Copyright ©The Author(s) 2021. Published by Baishideng Publishing Group Inc. All rights reserved.
World J Clin Cases. Sep 26, 2021; 9(27): 7973-7985
Published online Sep 26, 2021. doi: 10.12998/wjcc.v9.i27.7973
Gastric neuroendocrine neoplasms: A review
Hüseyin Köseoğlu, Tolga Duzenli, Mesut Sezikli
Hüseyin Köseoğlu, Mesut Sezikli, Department of Gastroenterology, Hitit University, Faculty of Medicine, Çorum 19200, Turkey
Tolga Duzenli, Department of Gastroenterology, Hitit University Erol Olçok Education and Research Hospital, Çorum 19200, Turkey
Author contributions: Köseoğlu H, Düzenli T and Sezikli M contributed equally to this work; Köseoğlu H and Düzenli T designed the research study; Köseoğlu H, Düzenli T and Sezikli M analyzed the recent literature and took part in writing the manuscript; All authors have read and approve the final manuscript.
Conflict-of-interest statement: The authors declare no conflict of interest.
Open-Access: This article is an open-access article that was selected by an in-house editor and fully peer-reviewed by external reviewers. It is distributed in accordance with the Creative Commons Attribution NonCommercial (CC BY-NC 4.0) license, which permits others to distribute, remix, adapt, build upon this work non-commercially, and license their derivative works on different terms, provided the original work is properly cited and the use is non-commercial. See:
Corresponding author: Hüseyin Köseoğlu, MD, Associate Professor, Department of Gastroenterology, Hitit University, Faculty of Medicine, Çorum 19200, Turkey.
Received: February 20, 2021
Peer-review started: February 20, 2021
First decision: May 3, 2021
Revised: May 19, 2021
Accepted: August 18, 2021
Article in press: August 18, 2021
Published online: September 26, 2021

Gastric neuroendocrine neoplasms (g-NENs) or neuroendocrine tumors are generally slow-growing tumors with increasing incidence. They arise from enterochromaffin like cells and are divided into four types according to clinical characteristic features. Type 1 and 2 are gastrin dependent, whereas type 3 and 4 are sporadic. The reason for hypergastrinemia is atrophic gastritis in type 1, and gastrin releasing tumor (gastrinoma) in type 2 g-NEN. The diagnosis of g-NENs needs histopathological investigation taken by upper gastrointestinal endoscopy. g-NENs are positively stained with chomogranin A and synaptophysin. Grading is made with mitotic index and ki-67 proliferation index on histopathological analysis. It is crucial to discriminate between types of g-NENs, because the management, treatment and prognosis differ significantly between subtypes. Treatment options for g-NENs include endoscopic resection, surgical resection with or without antrectomy, medical treatment with somatostatin analogues, netazepide or chemotherapy regimens. Follow-up without excision is another option in appropriate cases. The prognosis of type 1 and 2 g-NENs are good, whereas the prognosis of type 3 and 4 g-NENs are close to the prognosis of gastric adenocancer.

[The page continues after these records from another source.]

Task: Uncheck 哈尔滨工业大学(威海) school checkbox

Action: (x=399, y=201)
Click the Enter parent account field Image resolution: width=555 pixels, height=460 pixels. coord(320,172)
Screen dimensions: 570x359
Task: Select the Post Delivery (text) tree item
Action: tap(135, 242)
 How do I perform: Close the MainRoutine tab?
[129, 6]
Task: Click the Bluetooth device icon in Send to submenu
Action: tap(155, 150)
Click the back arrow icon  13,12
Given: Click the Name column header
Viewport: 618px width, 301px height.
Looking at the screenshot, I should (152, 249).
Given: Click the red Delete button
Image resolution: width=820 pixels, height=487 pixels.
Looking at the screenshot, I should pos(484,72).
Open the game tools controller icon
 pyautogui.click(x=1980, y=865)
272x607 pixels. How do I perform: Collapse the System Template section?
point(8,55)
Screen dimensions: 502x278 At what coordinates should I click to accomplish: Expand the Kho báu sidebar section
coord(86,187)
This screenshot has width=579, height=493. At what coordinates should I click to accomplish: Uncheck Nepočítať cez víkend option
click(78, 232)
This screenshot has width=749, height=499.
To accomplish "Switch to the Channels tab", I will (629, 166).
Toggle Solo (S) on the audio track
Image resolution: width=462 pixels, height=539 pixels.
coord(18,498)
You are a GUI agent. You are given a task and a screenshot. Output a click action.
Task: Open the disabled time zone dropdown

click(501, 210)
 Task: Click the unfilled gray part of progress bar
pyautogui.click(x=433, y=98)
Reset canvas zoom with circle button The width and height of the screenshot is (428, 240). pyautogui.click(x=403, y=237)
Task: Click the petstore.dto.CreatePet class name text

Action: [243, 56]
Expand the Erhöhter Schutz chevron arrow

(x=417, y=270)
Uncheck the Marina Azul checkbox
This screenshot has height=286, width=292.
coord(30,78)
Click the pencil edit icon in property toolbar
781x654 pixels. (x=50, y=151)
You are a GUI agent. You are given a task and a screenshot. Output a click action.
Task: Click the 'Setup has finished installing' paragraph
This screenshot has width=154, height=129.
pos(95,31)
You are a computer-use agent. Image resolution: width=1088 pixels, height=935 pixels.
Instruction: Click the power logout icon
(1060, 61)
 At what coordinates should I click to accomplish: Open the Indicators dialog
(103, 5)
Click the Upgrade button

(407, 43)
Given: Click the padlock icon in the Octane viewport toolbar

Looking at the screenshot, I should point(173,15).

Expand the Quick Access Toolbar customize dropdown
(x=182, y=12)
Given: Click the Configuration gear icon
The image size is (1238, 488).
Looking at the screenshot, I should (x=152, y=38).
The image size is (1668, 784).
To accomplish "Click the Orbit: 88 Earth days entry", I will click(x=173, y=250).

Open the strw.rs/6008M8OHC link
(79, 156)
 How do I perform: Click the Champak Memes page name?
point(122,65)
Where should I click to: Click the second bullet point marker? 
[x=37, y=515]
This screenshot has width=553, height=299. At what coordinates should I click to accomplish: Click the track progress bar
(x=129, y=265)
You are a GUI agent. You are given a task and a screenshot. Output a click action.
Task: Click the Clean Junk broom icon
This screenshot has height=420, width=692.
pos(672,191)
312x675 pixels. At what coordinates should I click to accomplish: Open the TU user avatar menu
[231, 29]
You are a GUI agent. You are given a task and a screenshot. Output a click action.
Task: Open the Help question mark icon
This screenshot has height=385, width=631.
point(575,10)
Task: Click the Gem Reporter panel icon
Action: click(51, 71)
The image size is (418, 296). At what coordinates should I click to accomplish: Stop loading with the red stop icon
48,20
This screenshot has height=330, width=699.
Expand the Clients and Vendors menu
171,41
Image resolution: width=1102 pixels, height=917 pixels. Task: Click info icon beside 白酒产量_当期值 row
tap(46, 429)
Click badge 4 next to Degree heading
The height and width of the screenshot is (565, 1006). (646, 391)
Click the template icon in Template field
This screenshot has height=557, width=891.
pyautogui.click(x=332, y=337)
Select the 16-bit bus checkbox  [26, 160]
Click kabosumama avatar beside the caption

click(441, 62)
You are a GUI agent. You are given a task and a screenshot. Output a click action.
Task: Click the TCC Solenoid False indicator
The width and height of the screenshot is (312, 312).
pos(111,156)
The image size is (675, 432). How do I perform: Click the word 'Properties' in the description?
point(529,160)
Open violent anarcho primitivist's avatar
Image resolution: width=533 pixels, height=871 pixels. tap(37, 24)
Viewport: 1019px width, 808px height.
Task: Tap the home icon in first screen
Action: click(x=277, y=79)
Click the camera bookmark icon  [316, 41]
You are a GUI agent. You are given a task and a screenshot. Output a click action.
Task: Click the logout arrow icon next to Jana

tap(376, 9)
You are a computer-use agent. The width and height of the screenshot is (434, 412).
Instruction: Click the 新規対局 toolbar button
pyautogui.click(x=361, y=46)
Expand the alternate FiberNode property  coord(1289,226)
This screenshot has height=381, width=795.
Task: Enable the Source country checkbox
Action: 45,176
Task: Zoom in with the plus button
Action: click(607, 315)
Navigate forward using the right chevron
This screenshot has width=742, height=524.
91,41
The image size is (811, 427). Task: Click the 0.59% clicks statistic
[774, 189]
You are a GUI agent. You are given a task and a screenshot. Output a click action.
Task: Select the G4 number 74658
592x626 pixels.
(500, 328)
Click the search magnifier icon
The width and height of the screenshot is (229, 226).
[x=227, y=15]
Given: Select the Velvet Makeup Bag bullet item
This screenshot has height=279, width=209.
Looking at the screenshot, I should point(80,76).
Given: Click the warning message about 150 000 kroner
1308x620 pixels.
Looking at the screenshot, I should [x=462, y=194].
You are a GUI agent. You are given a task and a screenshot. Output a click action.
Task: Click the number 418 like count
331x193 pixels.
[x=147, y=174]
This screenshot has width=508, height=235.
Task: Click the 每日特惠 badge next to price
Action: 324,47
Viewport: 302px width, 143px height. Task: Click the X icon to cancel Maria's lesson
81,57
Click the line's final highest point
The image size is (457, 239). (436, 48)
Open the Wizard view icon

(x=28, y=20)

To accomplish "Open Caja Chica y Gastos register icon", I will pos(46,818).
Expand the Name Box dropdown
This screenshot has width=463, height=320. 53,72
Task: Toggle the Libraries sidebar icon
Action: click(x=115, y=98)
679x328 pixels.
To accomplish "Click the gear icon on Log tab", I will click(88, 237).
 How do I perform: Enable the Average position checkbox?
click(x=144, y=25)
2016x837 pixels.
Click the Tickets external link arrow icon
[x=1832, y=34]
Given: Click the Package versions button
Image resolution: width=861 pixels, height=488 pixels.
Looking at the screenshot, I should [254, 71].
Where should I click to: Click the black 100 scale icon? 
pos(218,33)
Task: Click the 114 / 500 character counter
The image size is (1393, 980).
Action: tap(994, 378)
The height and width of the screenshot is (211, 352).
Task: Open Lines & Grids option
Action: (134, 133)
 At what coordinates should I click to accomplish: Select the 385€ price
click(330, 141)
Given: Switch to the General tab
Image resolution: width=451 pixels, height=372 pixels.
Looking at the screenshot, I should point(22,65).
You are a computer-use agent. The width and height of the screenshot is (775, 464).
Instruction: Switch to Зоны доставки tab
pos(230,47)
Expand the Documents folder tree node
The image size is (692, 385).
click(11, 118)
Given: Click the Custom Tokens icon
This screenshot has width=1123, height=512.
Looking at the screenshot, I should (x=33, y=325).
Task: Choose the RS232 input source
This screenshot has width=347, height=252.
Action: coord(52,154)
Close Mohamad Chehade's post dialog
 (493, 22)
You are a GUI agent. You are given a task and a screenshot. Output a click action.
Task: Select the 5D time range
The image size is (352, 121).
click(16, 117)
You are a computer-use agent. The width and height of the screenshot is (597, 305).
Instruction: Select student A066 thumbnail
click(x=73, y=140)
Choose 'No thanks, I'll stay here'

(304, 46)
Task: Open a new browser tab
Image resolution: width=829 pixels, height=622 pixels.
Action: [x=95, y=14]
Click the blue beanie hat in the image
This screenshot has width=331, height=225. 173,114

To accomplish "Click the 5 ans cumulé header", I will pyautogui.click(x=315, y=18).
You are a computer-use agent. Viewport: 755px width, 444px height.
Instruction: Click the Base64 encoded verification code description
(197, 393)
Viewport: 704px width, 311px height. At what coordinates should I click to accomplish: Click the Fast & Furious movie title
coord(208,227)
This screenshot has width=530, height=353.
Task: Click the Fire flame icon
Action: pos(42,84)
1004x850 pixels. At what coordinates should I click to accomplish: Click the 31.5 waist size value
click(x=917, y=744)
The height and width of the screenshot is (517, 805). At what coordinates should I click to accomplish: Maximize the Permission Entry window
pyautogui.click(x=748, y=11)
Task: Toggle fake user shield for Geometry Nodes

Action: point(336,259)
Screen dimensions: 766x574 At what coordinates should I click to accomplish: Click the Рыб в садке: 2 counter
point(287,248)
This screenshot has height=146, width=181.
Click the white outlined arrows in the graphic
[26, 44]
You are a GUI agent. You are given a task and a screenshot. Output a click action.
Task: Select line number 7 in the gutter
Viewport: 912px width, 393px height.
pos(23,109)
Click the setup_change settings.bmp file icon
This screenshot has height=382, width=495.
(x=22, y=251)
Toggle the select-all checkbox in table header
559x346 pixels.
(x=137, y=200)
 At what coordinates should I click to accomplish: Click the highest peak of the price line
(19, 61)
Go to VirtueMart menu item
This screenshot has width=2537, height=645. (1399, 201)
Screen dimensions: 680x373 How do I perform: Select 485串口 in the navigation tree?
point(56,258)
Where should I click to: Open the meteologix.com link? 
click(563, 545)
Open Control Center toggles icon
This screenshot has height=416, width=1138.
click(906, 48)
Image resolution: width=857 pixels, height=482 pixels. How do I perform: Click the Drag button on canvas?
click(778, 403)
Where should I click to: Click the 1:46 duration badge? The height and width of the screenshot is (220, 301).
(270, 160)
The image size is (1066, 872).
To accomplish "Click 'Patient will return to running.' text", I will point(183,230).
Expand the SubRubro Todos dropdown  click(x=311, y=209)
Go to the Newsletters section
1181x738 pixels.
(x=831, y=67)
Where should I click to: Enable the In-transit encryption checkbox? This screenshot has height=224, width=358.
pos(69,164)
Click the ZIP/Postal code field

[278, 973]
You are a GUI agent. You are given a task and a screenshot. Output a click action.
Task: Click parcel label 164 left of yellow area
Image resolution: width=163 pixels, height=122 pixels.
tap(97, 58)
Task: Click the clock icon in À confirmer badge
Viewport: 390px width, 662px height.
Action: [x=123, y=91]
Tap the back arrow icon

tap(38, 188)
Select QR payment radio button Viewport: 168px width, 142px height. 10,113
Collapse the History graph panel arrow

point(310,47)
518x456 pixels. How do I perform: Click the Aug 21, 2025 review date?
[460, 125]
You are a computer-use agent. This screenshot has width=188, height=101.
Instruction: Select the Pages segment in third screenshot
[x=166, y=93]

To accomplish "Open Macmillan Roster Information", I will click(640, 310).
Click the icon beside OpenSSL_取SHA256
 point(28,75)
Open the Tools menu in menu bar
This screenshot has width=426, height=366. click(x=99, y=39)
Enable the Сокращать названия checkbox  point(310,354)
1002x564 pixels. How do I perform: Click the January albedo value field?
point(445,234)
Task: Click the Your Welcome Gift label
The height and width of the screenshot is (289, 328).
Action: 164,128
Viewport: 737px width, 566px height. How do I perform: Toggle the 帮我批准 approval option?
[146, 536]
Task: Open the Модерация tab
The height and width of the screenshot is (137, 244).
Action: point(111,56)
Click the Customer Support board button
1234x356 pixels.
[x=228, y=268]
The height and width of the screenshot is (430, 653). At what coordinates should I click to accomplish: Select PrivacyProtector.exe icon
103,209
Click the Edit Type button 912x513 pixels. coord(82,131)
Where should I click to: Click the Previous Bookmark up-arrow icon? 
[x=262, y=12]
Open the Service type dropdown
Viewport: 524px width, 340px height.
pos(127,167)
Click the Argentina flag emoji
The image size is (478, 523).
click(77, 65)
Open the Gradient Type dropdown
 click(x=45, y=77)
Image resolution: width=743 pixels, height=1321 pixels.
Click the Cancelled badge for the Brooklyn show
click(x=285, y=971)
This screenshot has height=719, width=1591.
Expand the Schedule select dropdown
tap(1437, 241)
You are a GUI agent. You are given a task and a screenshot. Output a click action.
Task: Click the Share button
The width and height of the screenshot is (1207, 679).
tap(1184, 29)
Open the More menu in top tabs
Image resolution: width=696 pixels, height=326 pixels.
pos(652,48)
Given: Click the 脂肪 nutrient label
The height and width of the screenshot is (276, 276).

Keywords: Gastric neuroendocrine tumors, Gastric neuroendocrine neoplasm, Gastric neuroendocrine carcinoma, Hypergastrinemia, Carcinoid, Somatostatin receptor imaging

Core Tip: Gastric neuroendocrine neoplasm is an indolent tumor, which is more commonly seen with time. It has 4 subtypes with different clinical characteristics, and diagnostic management and treatment depends on subtypes. This article reviews the history of neuroendocrine tumors, the epidemiology, pathogenesis, clinical aspects and treatment options in patients with gastric neuroendocrine neoplasms.